When I talk about eating foods grown without the use of chemical pesticides or fertilizers, and eating meat from animals grown without hormones or antibiotics, and that lived a life free of unreasonable confinement, the first objection people raise is that eating this way is too expensive. Foods grown naturally are more expensive than food grown conventionally without as much care to the well-being of the animal, plant, or the resulting effects on the environment, but the expense is worth it. Many people believe they cannot afford to buy anything but the cheapest grocery-store fare, but I hope to persuade you that buying better quality food is affordable.

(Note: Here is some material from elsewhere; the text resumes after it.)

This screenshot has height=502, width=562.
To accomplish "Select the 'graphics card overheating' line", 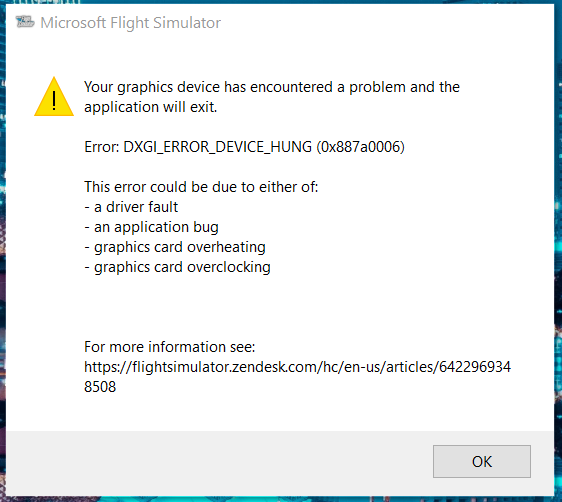I will point(175,247).
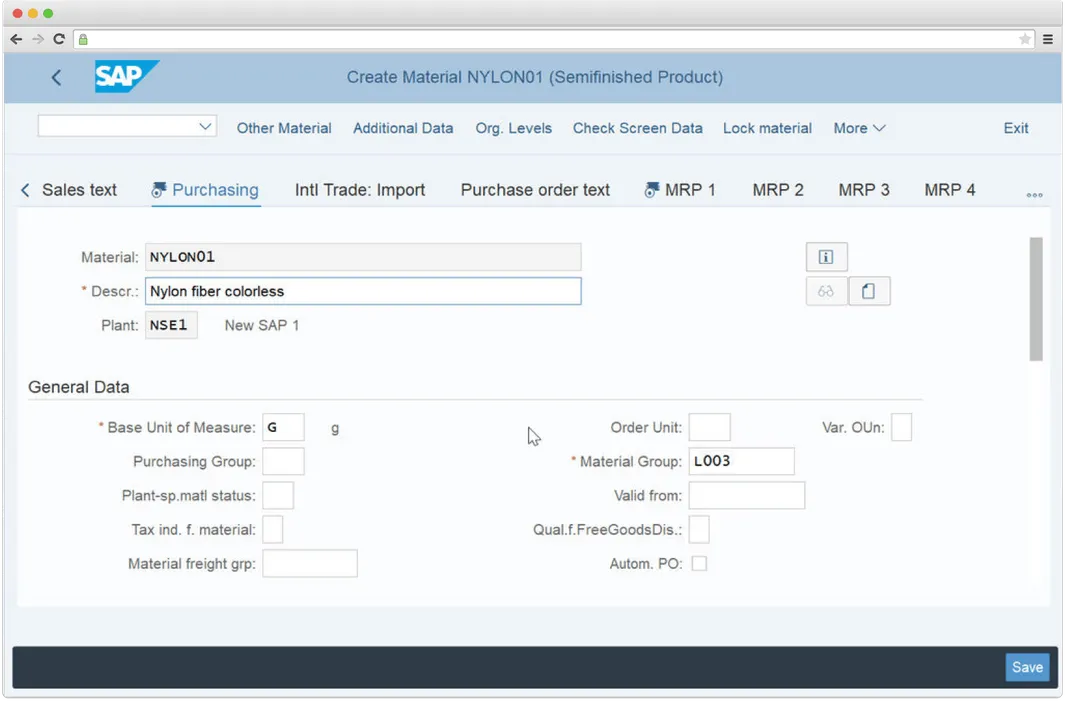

The first way to decrease your grocery bill is to have a garden, even if it is a pot of lettuce in a sunny spot during the winter and a tomato plant in the summer. Properly cared for, even small gardens can help decrease your grocery bill. Next, eat what is in season locally, and buy it from a local farmer. In June, eat locally grown tomatoes; in February, eat collard greens and root vegetables like carrots, beets, and potatoes. For more information on eating foods in season, read “Animal, Vegetable, Miracle” by Barbara Kingsolver.

According to the Environmental Working Group, strawberries, blueberries, peaches, celery, apples, cherries, nectarines, potatoes, bell peppers, grapes, spinach, and kale contain the most pesticide residues, and, if you have to choose, you should buy the organic version of these vegetables. Eating foods out of season often means that the food was grown in another country with less stringent pesticide regulations, which may mean more pesticide residue is on the food than if it was grown in the US.

When I say “organic”, I do not mean USDA certified organic, because the regulations add prohibitive costs of production to many small farmers and, although they follow organic practices, they do not choose to pay for certification. I buy my meat, dairy, and eggs from Wil-Moore Farms, in Lugoff, and their farm is not certified organic. However, when I visit their home to pick up my food, I see the animals living on pasture, and because I can talk to the farmers directly, I trust that the animals are raised the way they say they are. You may reach Wil-Moore Farms at 803.438.3097.

My first priority, because I have two small children that drink a lot of milk, is to buy organic milk. Happy Cow Creamery, in Pelzer, produces milk from cows that live on pasture, and they do not use hormones. Wil-Moore farms and some smaller stores carry this milk. One reason I like it is because it is minimally processed, which preserves the good fats and vitamins in the milk destroyed by processing. Their cows also live on the pasture and eat grass, instead of hay, grain, and silage like most dairy cows, organic dairy or not. Organic milk does not contain growth hormones, and the cows are not given antibiotics routinely.

Reducing the amount of meat you eat is another way to cut costs. Eat your cchicken in a stir-fry instead of a huge chicken breast, and reserve steaks for special occasions. Try cheaper cuts of meat, like roasts, instead of more expensive cuts. Eat your ground beef in chili beans and spaghetti sauce instead of hamburgers. Buy whole chickens instead of boneless skinless breasts and use every scrap of meat on the bird, and then boil the carcass to make chicken stock. Eating the typical American diet of a huge hunk of meat and a small amount of vegetables is unhealty and expensive.

Before I switched to buying free-range meat, by watching sales, I was able to buy my meat so cheaply at the grocery store that I often wasted it. If we got tired of eating something, I would throw it out. Now that I buy the more expensive meat, I make sure I use every scrap of it. I turn leftovers into stir-fries and pasta dishes. From the carcass of my Thanksgiving turkey, I canned about 14 quarts of turkey stock, which I will use in recipes calling for chicken stock.

If you want to make buying organic foods a priority, you may have to adjust your spending on other things. Processed snack foods, frozen meals, soft drinks, fast foods, and deli foods are usually neither organic nor healthy. They are expensive, though, and overconsumption of these foods will make you unhealthy. Unfortunately, they are a mainstay of most American’s diets.